Get healthy series Part 1: Staying active

 

“If you haven’t gotten your health, you haven’t gotten anything,” or so it goes according to Count Rugen of the Princess Bride.

As extreme as is it may sound, Count Rugen is on to something.   Without good health, juggling academics, a job, family, friends, hobbies and those fourteen other commitments becomes nearly impossible.

Unfortunately, for many people when commitments pile up, maintaining a healthy lifestyle takes the back burner.

Contrary to popular belief being in good health means more than just not running a fever.  The World Health Organization defines health as “a state of complete physical, mental, and social well-being and not merely the absence of disease or infirmity.”

Over the next few weeks, the Technique will feature articles pertaining to different aspects of a healthy lifestyle.

This issue focuses on the importance of physical activity and maintaining an active lifestyle.

When life gets hectic the exercise routine is one of the first things to go.

John F. Kennedy once said, “physical fitness is not only one of the most important keys to a healthy body, it is the basis of dynamic and creative intellectual activity,” and experts agree.

It is well known that physical activity is a key component of maintaining physical health, but studies have shown that regular exercise can lead to increases in brain cell development and connections, improving learning and memorization.

Tech’s hub for physical fitness and activity is the CRC, which was recently voted number one college athletic facility by the Princeton Review.

With a myriad of programs and classes, exercise does not have to be boring.

Christie Stewart is the Associate Director for Healthy Lifestyle Programs, which include G.I.T.F.I.T programs, intramural sports, sport clubs and outdoor recreation.

“It doesn’t matter what you do – if you want to go to a fitness class, if you’re going to be downstairs lifting weights, if you’re going on a hiking trip, or if you’re playing an intramural sport.

We just want you to find something at the CRC to be involved in,” Stewart said.

Melissa Nesbitt, a fourth-year ISyE, a personal trainer and group fitness instructor at the CRC said, “I like to exercise because I like pushing my limits and seeing what my body can do.

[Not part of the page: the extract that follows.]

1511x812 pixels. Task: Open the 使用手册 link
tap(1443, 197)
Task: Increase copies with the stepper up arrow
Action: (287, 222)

It helps me put school and everything else aside and makes me feel strong.”

For outdoor enthusiasts, the CRC’s Outdoor Recreation department (ORGT) encourages students to get active outdoors by offering instructional programs, organized trips and equipment rental for those who desire to brave the elements on their own.

“It can be a very freeing experience to get out there.  You’re getting that physical activity in but you’re also having a great time and meeting a lot of new people,” Stewart said.

For students struggling to find their go-to physical activity or sport amongst those that already offered at Tech, there is a process in place through which students can start their own sports club.

“We already have a lot of diverse programs, but we are always open to new ideas.  We just try to offer something for every student here,” Stewart said.

Physical activity is an essential part of a balanced and healthy lifestyle. “Ultimately, the only thing you are going to stick with is something you enjoy doing or feel good about doing,” Stewart said.